> _Exercise prompt_
Give a count of the lines below that have the string "each" in them, with no other words.
[[ Input data open ]]
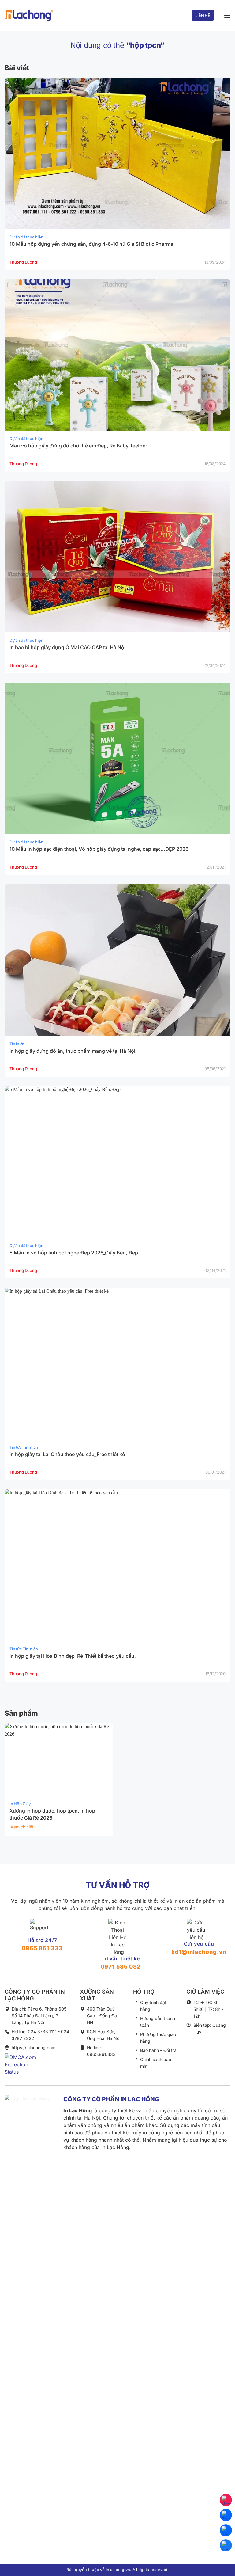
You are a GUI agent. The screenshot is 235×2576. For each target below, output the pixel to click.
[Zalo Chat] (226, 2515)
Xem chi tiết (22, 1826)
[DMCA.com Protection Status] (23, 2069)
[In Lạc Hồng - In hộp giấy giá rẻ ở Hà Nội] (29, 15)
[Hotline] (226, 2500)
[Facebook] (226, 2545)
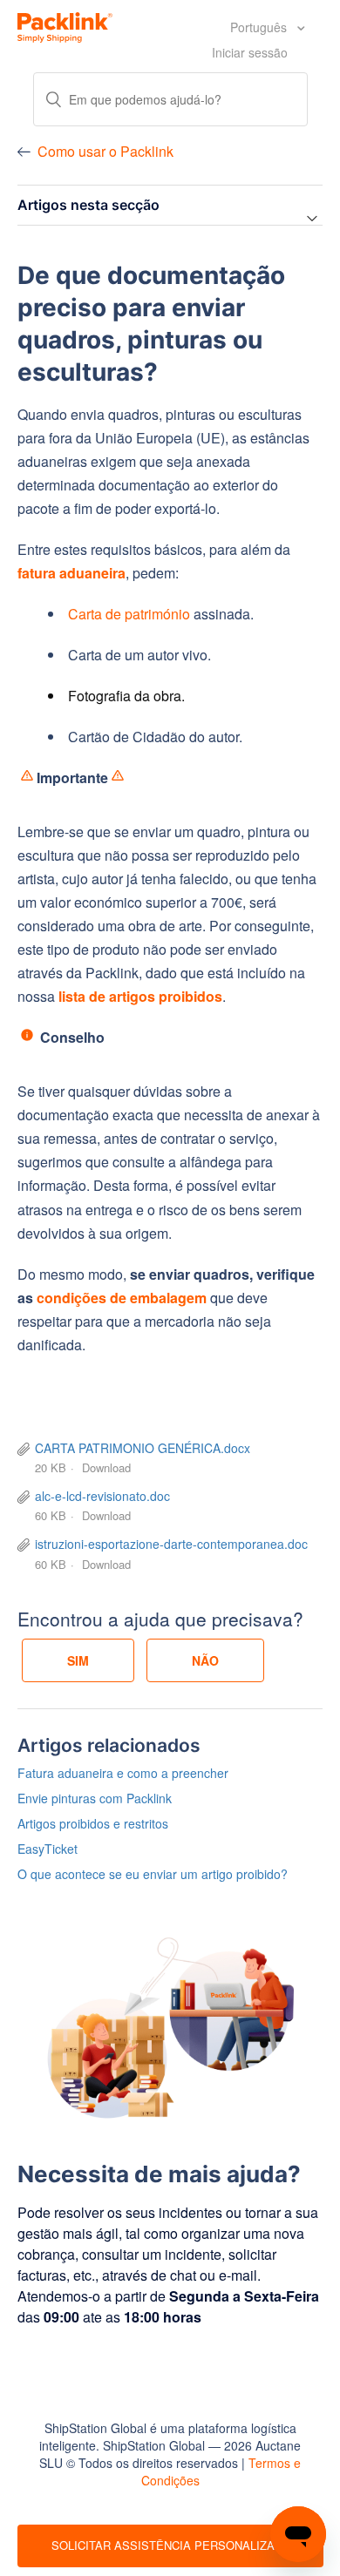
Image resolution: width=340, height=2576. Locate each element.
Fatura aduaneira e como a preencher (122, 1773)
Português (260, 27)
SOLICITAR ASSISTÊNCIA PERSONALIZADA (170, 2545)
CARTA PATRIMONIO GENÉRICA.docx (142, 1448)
[[ Input data closed ]]
> _Response for this exercise_
2